Data supplied =>
------------------------

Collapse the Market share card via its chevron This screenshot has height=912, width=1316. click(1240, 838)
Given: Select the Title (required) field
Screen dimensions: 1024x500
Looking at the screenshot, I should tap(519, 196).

------------------------

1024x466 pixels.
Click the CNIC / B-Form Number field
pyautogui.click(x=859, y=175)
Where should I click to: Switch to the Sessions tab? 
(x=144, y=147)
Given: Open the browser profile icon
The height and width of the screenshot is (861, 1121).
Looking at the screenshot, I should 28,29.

------------------------

Written exercise =>
Select each line of the records above that contains the string "field", matching case exactly, and copy those lines.

Solution =>
Given: Select the Title (required) field
Click the CNIC / B-Form Number field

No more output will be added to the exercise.